Aus diesem Netz steigen die USA Schritt für Schritt aus. Der Protektionismus des Donald Trump will nur zulassen, was den Vereinigten Staaten unmittelbar nützt. Das mag man verurteilen, spiegelt aber das Gefühl der konservativen Schicht in den USA wider, die sich in den vergangenen Jahren ausverkauft fühlte.

Doch der Eindruck ist falsch. Es war nicht Trump, der den US-Markt abzuschotten begann. Schon seit Jahren haben nicht-amerikanische Mitbewerber bei öffentlichen Aufträgen keine Chance mehr, dürfen nur US-Unternehmen im Transportbereich beauftragt werden. Der Eindruck, dies habe zu einem Ausverkauf des Landes geführt, führt trotzdem in die Irre. Wo immer sich die US-Wirtschaft vor ausländischer Konkurrenz glaubte schützen müssen, hat sie an Wettbewerbsfähigkeit verloren.

Konkurrenz heißt der Schlüssel

Dass Trump auf der New Yorker Fifth Avenue mehr deutsche als amerikanische Autos sieht, hat einen Grund. Den können ihm diejenigen sagen, die sich gegen General Motors oder Chrysler und für BMW, Audi oder Mercedes aussprechen. Freihandel ist kein Freibrief, sondern das Öffnen der Türen, damit die steife Brise des Wettbewerbs auch die eigenen Unternehmen wetterfester macht.

Der Ruf nach fairen Regeln und damit verbunden nach einer Reform der Welthandelsorganisation WTO kommt zwar spät, geht aber in die richtige Richtung. Marktwirtschaften müssen entweder sich selbst schützen oder geschützt werden, bevor sie von staatlich subventionierten Produkten aus anderen Ländern aus dem Markt gedrängt werden. Das hat nicht funktioniert – nicht in Europa und auch nicht in den USA. Trumps Versuch, die eigene Wirtschaft durch Abschottung zu stärken und Jobs zu sichern, kann nicht funktionieren.

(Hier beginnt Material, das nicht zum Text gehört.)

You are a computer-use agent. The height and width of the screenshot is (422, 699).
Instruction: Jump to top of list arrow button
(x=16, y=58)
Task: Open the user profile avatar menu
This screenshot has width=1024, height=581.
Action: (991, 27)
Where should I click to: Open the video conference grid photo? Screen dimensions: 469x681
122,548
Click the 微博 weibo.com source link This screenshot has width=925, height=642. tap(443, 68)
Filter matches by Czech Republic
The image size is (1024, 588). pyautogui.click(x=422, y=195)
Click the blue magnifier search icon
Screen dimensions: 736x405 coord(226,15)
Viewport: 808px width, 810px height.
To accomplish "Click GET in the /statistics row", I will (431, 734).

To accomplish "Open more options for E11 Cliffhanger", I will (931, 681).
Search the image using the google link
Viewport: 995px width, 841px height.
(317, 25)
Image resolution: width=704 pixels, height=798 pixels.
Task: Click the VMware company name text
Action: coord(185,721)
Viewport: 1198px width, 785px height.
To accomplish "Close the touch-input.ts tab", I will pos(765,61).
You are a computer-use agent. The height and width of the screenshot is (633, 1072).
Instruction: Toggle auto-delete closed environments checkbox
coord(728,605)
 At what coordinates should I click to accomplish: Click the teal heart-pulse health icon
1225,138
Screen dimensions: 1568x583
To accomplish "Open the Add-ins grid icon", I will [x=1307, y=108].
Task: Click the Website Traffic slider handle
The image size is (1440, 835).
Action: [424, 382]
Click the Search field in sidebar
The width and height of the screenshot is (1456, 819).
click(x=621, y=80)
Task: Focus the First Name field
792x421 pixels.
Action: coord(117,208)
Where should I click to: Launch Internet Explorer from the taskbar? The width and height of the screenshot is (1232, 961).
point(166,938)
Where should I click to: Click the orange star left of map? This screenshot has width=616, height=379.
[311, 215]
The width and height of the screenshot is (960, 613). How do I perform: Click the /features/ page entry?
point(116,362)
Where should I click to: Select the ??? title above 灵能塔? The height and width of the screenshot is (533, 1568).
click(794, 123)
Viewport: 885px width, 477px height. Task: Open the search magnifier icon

Konkurrenz heißt der Schlüssel. Dafür braucht es – auch da hat der Präsident Recht – bessere Regeln als in der Vergangenheit. Die muss man entwickeln, anstatt zum völlig überholten Instrument des Protektionismus zu greifen

Kommentare

Bekenntnis zum Feihandel

Man erinnere sich an die Diskussionen um TTIP, CETA, TISA, u.a. Kommunen, Städte, Bürgermeister und Gewerkschaften gingen auf die Strasse. Täglich gab es neue Verschwörungstheorien über den Verlust von Standards, Arbeitsplätzen usw. Andere sahen in dem Freihandelsabkommen einen Jobmotor. Und die ganz Überzeugten betrachteten den Genmais als Menschenrecht. Wieder andere sahen in den Abkommen die Plünderung Europas. Auch eine Privatisierung von Trinkwasser wurde befürchtet. Andere sahen das Arbeitsrecht, den Sozialstaat und die Umwelt gefährdet. Abgeordneten wurden die Einsicht in die TTIP-Unterlagen verwehrt. Und nun, bei JEFTA ist plötzlich alles anders. Der Gewerkschafts-Bsirske hat zwar einen Brandbrief an Altmaier geschrieben und auf die Gefahren hingewiesen. Doch diesmal war man in Brüssel schlauer. JEFTA ist ein Handelspaket, das ohne Zustimmung der nationalen Parlamente, sprich ohne Abstimmung, durch gewunken werden kann. So die Meinung der EU-Kommission. Es fällt also in die Kompetenz der EU. Offensichtlich hat das US-Verhalten und der Erfolg der eurasischen Wirtschaftsunion den Ausschlag gegeben. Wenn der asiatische Wirtschaftsraum zusammenfindet, kann die EU nicht von aussen zusehen. Wie wäre es denn mit einem Handelsabkommen mit Russland? Oder doch noch einmal die Wiederbelebung von TTIP-Verhandlungen? Mit Kanada scheint es doch auch zu klappen. Oder wurde schon von Plünderungen in Europa berichtet sowie es die Europäer mit den Afrikanern - trotz Freihandelsabkommen - veranstalten?